_Task description_
Reproduce exactly the line that contains "The image size" and every line after it through the end of the records below, leaving out all pictures.

#### Records to process

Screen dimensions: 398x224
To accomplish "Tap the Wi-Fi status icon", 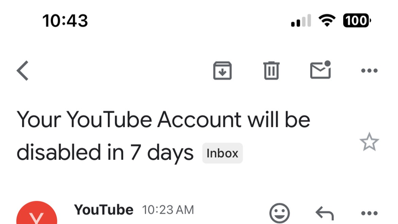I will click(327, 20).
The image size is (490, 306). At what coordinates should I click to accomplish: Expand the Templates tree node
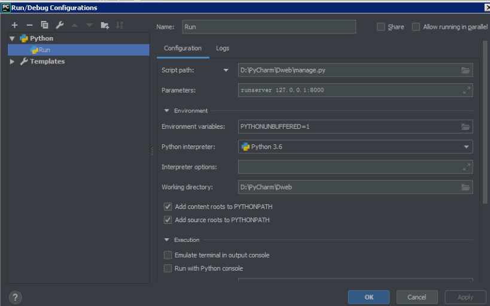(12, 61)
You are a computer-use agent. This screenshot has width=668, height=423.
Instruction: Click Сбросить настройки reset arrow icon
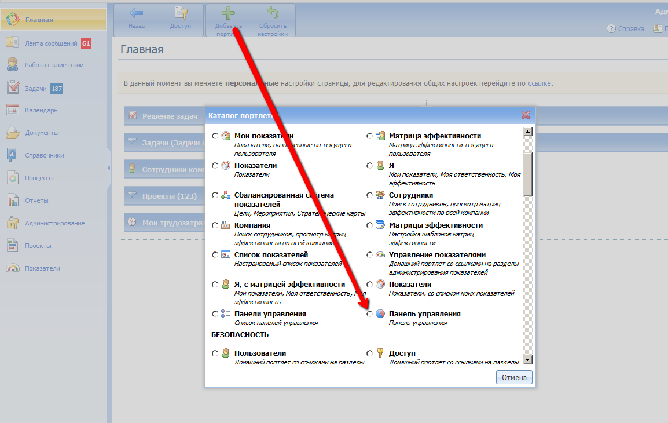click(x=273, y=14)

########

_Exercise output_
The image size is (490, 306). At what coordinates should I click to accomplish: Expand the Templates tree node
(12, 61)
You are a computer-use agent. This screenshot has width=668, height=423.
Instruction: Click Сбросить настройки reset arrow icon
click(x=273, y=14)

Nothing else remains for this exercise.